EXERCISE BRIEF =
Please count the lines of the data below that contain the word "pixels" and give only that number.

DATASET CONTENT =
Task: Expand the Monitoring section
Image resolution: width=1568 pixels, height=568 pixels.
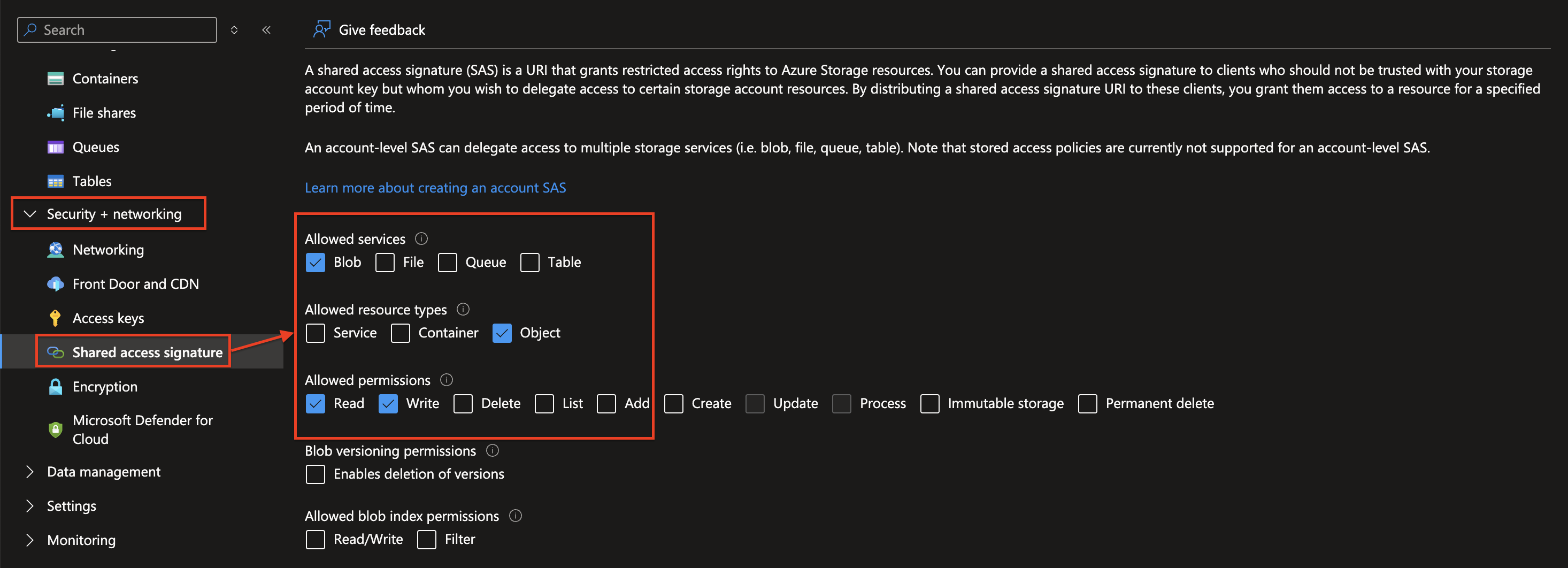Action: (30, 540)
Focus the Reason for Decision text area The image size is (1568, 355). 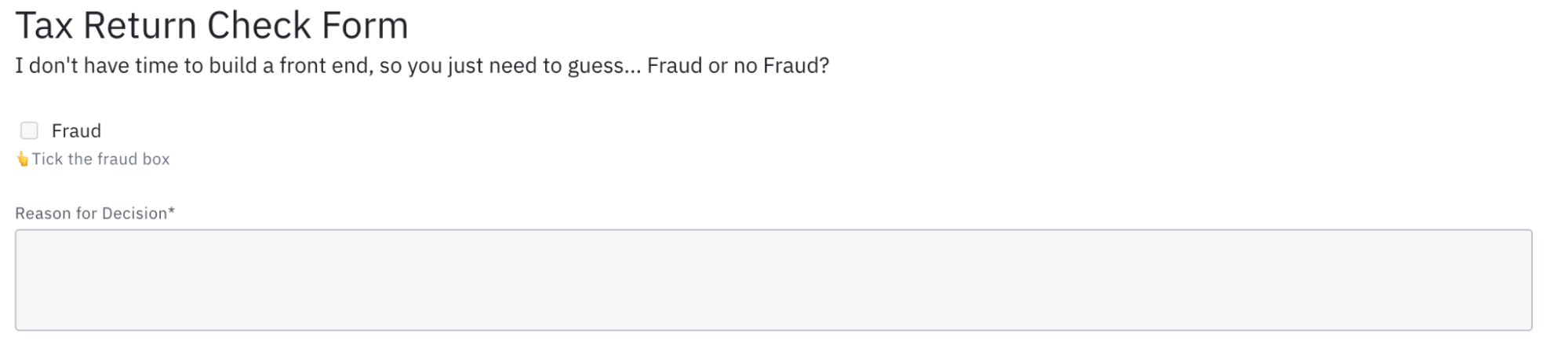(x=773, y=280)
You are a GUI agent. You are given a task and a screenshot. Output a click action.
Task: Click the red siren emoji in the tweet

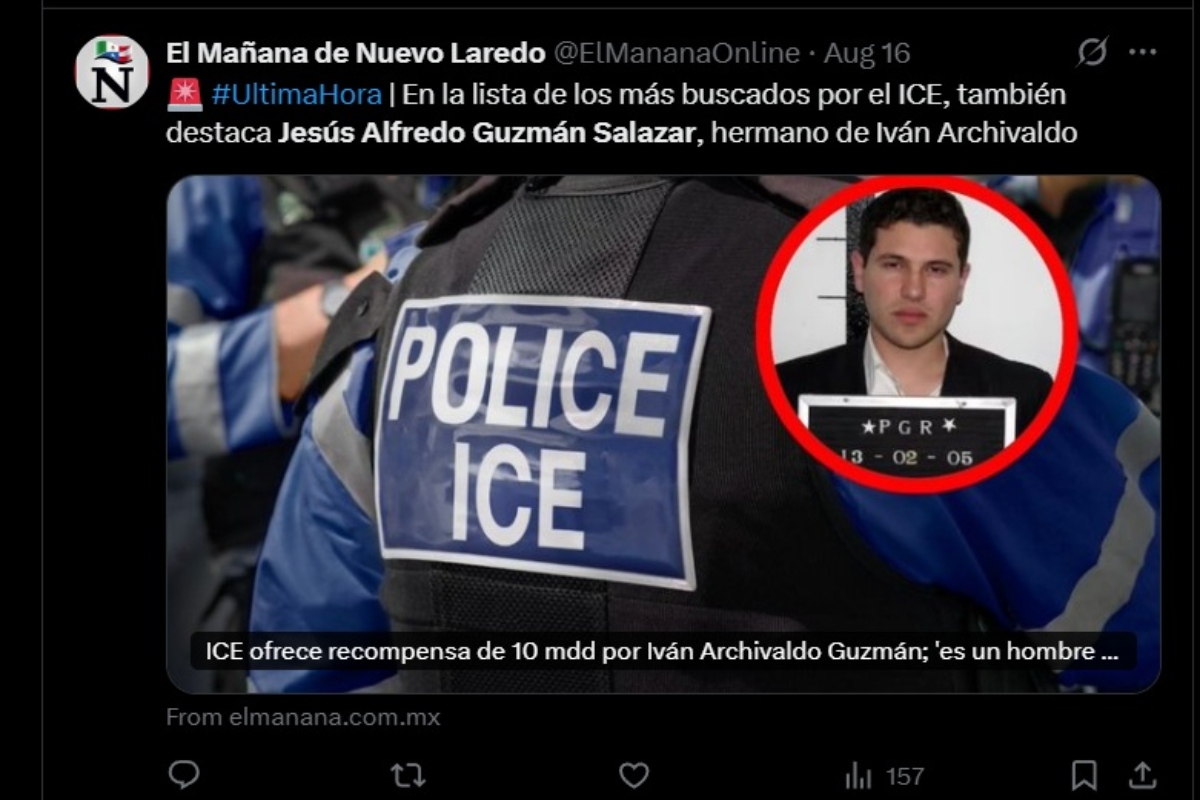pyautogui.click(x=184, y=94)
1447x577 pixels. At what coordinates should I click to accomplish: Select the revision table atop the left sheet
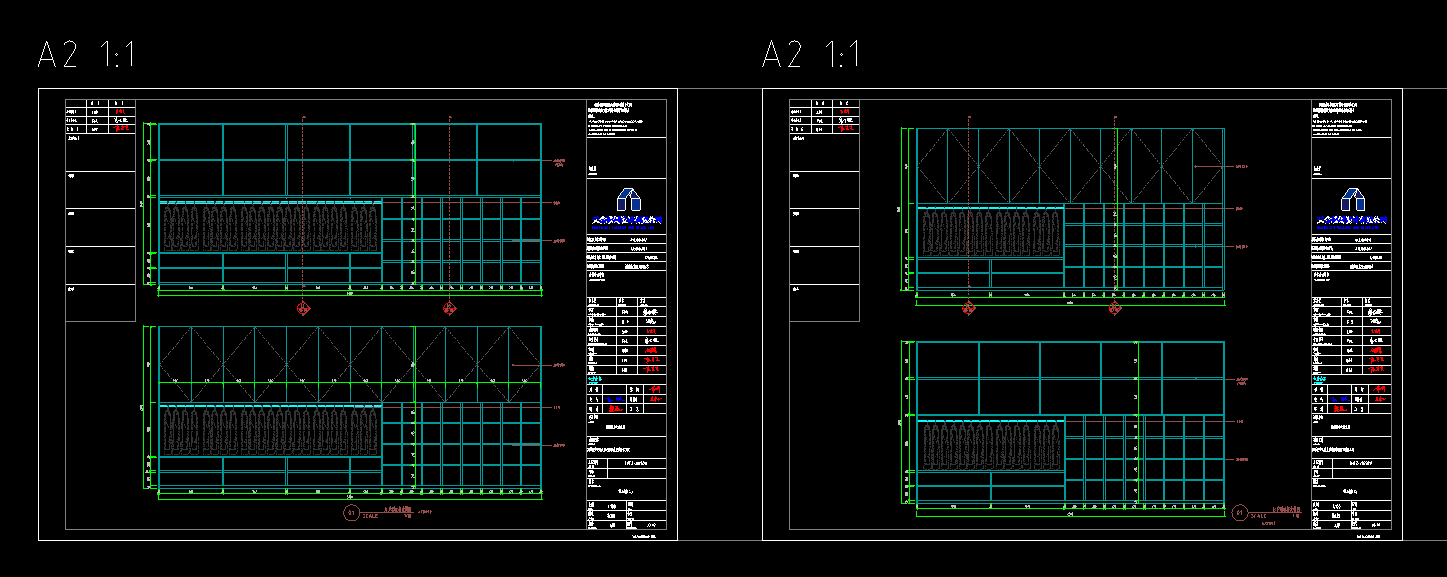[x=100, y=116]
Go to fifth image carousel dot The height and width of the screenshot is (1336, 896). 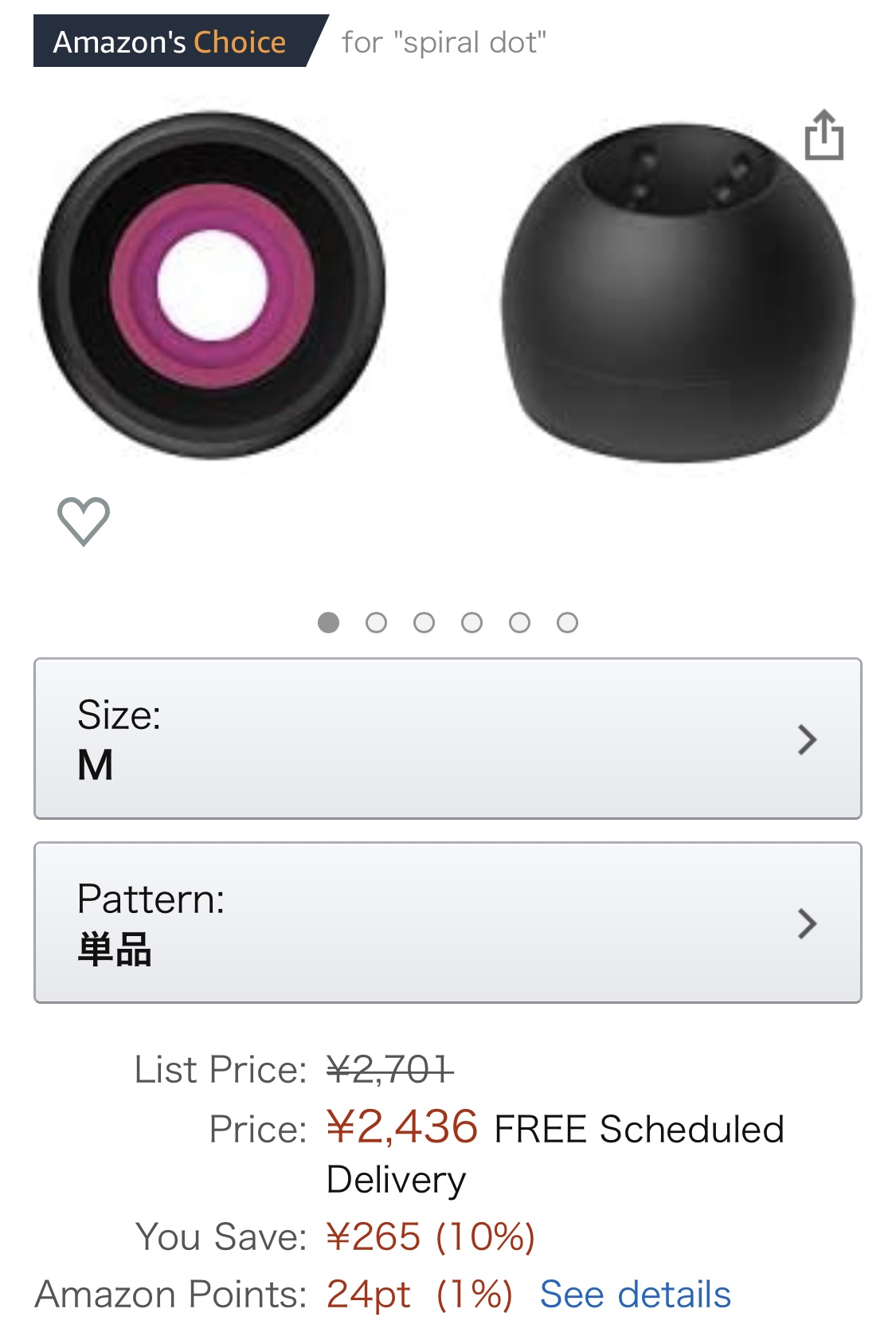[519, 622]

RESPONSE TO THE TASK =
2